The dollar was on the defensive on Thursday, with investors low on incentives to buy the greenback after the Federal Reserve dialled down some expectations that it would hike interest rates soon, while the euro began to climb back towards a 6-1/2-month high.
Fed policymakers agreed they should hold off on raising interest rates until they see evidence that a recent economic slowdown was transitory, the minutes from their last policy meeting showed on Wednesday.
The minutes were seen to indicate heightened Fed caution towards interest rate hikes and took the wind out of an earlier bounce by the dollar, which had been plagued recently by U.S. political concerns centred on President Donald Trump.
The dollar index against a basket of major currencies was down 0.3 percent at 96.972.
"The minutes, while leaving the door open for another rate hike weren't as hawkish as some investors had been expecting - there had been speculation ahead of time that hawkish tones could be quite supportive for the dollar," said Alexandra Russell-Oliver, currency analyst at Caxton FX in London.
"I think some of those expectations were a bit disappointed following the minutes and we've seen the dollar ease off since. That's also because it's been quite vulnerable recently."
The dollar rose 0.3 percent to 111.830 , pushed away from Tuesday's one-week high of 112.130 yen.
The euro, which went as low as $1.1168 overnight, was 0.2 percent higher at $1.1240, making its way back towards the 6-1/2-month peak of $1.1268 touched on Tuesday.
The common currency has enjoyed a bull run this month on factors including an ebb in French political concerns and upbeat euro zone data.
"The euro is resuming its advance with the dollar sagging on the Fed's minutes. It has the momentum to surpass the $1.1300 mark and we could see the rise continue towards $1.1500," said Daisuke Karakama, market economist at Mizuho Bank in Tokyo.
"That said, the market is low on incentives after the Fed minutes' release. We have to wait until the U.S. non-farm payrolls report for the next big event, with dealers keeping an eye on any irregular Trump-related news headlines in the meantime."
The Canadian dollar was at C$1.3405 per dollar after touching C$1.3389, its strongest since April 19, after the Bank of Canada gave a more upbeat assessment of the economy than some investors expected.
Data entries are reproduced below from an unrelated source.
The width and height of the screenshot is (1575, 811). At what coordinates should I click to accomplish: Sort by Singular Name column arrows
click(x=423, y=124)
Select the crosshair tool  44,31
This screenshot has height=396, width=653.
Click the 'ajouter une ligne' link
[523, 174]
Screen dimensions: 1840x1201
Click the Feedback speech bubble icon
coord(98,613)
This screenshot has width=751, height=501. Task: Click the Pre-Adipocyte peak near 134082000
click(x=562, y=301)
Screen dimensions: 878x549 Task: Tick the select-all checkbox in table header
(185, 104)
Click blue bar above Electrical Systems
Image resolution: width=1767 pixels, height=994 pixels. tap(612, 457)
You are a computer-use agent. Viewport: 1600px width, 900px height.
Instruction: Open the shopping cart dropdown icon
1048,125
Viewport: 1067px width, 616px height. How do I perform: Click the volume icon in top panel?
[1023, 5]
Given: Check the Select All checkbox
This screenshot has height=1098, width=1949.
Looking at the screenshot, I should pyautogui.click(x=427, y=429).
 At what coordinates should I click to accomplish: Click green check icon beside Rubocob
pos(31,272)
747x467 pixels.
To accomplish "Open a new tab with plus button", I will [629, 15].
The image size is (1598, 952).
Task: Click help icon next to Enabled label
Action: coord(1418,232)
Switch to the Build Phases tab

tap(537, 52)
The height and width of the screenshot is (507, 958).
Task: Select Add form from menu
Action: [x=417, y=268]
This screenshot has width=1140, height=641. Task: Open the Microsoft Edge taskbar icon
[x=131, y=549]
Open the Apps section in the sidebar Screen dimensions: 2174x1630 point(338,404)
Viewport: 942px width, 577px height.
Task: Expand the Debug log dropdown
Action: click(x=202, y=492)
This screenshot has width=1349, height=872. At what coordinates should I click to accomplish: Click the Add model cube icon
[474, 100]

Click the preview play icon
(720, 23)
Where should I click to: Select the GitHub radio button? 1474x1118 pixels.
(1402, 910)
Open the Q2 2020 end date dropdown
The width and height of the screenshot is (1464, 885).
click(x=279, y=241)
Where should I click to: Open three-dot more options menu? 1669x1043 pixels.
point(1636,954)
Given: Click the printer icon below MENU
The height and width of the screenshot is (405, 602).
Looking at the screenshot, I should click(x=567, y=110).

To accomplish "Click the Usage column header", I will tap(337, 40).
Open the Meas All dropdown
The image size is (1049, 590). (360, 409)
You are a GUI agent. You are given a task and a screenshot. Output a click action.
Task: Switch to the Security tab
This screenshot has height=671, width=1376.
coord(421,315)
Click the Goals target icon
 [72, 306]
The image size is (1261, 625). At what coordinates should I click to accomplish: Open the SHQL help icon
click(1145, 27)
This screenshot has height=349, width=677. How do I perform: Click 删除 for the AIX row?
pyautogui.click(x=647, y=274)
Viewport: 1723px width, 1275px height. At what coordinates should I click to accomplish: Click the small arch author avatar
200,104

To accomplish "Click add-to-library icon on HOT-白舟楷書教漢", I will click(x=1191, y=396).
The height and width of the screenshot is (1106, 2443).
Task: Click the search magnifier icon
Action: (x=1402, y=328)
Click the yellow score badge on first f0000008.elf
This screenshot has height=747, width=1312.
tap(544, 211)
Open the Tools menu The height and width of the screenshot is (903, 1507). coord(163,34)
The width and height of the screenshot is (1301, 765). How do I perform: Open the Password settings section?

Stronger crude oil prices, which have bounced sharply from multi-month lows seen earlier in the month amid hopes that an OPEC-led production cut would be extended, have also supported the loonie this week.
Other oil-linked currencies also gained.
The Norwegian crown stood at 9.3326 per euro for a gain of about 0.2 percent on the week. The currency has managed to put some distance between a nine-month low of 9.577 plumbed three weeks ago when oil prices fell to their lowest levels since November.
The was 0.2 percent higher at $0.7485 after Wednesday's fall to $0.7443 following rating agency Moody's downgrade of China.
The Australian dollar is often used as a liquid proxy for China-related trades.